Contribution Index ;)
posted by zarq at 6:59 AM on July 24, 2012 [2 favorites]


But I want to know how many words I haven't typed into MetaFilter, either due to closed threads or comments that I didn't think were worthy of posting once I had typed them up.
posted by deezil at 7:00 AM on July 24, 2012 [1 favorite]


Oh, go on. I occasionally get verbose.
posted by h00py at 7:00 AM on July 24, 2012


Sure.
posted by codacorolla at 7:01 AM on July 24, 2012


meeeeeee

prediction: lots of butts
posted by elizardbits at 7:04 AM on July 24, 2012


Thank you, but no.
posted by kuujjuarapik at 7:05 AM on July 24, 2012


Yes, please do me again!
posted by heyho at 7:06 AM on July 24, 2012


Yes, please do me again!

One time is fine, no strings, but if you want a second go round, shouldn't you at least pay for dinner or something? Mayhap some flowers? Doesn't hallmark make cards for things like that?
posted by Ghidorah at 7:09 AM on July 24, 2012 [1 favorite]


I'd like to see. But please separate into drunk and sober comments please.
posted by Splunge at 7:11 AM on July 24, 2012 [1 favorite]


Please thanks!
posted by nile_red at 7:13 AM on July 24, 2012


Yep, yes please.
posted by lazaruslong at 7:17 AM on July 24, 2012


If it is not too much trouble, please include me.
posted by JohnnyGunn at 7:19 AM on July 24, 2012


Yes.
posted by knile at 7:23 AM on July 24, 2012


I'm afraid of the answer but if course I want to know. Yes, please.
posted by rtha at 7:24 AM on July 24, 2012


Sure, I'd be curious.
posted by Wretch729 at 7:34 AM on July 24, 2012


Quantity, not quality!
posted by The Deej at 7:41 AM on July 24, 2012


Count me in, please.
posted by MonkeyToes at 7:41 AM on July 24, 2012


Please.
posted by fake at 7:41 AM on July 24, 2012


Me please!
posted by A Terrible Llama at 7:50 AM on July 24, 2012


Me twenty-eight!
posted by Madamina at 7:50 AM on July 24, 2012


Cool! Any chance we could see some community-wide bulk data (like averages)?
posted by wenestvedt at 7:51 AM on July 24, 2012


Me, please. I suspect it won't be that high but I am curious! Thanks.
posted by mlle valentine at 7:52 AM on July 24, 2012


Ooh, ooh, please choose me!
posted by dotgirl at 7:52 AM on July 24, 2012


I admit that my curiosity compels me to request that my data be included in this experiment.
posted by fantabulous timewaster at 7:53 AM on July 24, 2012


Do me, cortex, do me!
posted by Brandon Blatcher at 7:53 AM on July 24, 2012 [1 favorite]


I like numbers.
posted by jessamyn (staff) at 7:53 AM on July 24, 2012


Quantify my bad self!
posted by slogger at 7:54 AM on July 24, 2012


Okay! Here's the plan, based on how it went last time:

1. I'll make periodic passes through the "me toos" here, collecting usernumbers and running the script as a bulk job for that group. That'll generate a user-specific frequency table that will include data on your total number of used words as well as the number of times you've used each individual word.

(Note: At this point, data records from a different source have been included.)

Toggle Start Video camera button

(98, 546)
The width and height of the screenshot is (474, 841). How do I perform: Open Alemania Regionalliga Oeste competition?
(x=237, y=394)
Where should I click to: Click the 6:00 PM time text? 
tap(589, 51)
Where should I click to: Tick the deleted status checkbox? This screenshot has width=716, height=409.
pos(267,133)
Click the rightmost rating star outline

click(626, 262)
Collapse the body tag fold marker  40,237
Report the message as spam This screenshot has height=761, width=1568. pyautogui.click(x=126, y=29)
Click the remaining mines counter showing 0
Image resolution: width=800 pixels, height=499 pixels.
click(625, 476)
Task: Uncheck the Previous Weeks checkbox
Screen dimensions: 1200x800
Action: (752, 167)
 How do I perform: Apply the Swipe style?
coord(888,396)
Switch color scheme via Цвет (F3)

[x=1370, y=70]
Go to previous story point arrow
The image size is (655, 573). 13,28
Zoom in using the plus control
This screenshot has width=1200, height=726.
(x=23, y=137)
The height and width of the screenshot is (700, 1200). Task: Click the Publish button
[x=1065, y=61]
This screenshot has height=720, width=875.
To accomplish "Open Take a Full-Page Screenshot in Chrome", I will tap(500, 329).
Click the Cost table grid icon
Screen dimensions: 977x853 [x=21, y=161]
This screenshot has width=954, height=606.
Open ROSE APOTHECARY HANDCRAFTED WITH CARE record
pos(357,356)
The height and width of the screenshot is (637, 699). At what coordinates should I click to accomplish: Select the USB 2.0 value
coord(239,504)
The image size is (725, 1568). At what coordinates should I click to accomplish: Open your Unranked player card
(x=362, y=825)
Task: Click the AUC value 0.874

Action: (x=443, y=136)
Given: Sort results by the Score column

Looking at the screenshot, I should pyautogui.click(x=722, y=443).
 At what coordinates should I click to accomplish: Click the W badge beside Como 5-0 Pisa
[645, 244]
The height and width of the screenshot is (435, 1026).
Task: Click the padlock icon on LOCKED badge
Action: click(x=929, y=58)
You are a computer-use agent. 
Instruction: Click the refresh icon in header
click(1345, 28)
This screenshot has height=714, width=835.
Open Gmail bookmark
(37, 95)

The total-words number is at the top of that file so if you just want that it's easy to find, but it's just a tab-separated text file so you can search through it to for fun just using Ctrl-F if you're curious but don't want or know how to use any cleverer search tools. (At some point I intend to build some actual cleverer search tools.)

2. I'll send out a mefimail with the link to that file so that you know where to get it. That file will stick around for a while but not forever, so be sure to save a copy on your end if you want to do more than just glance at it once.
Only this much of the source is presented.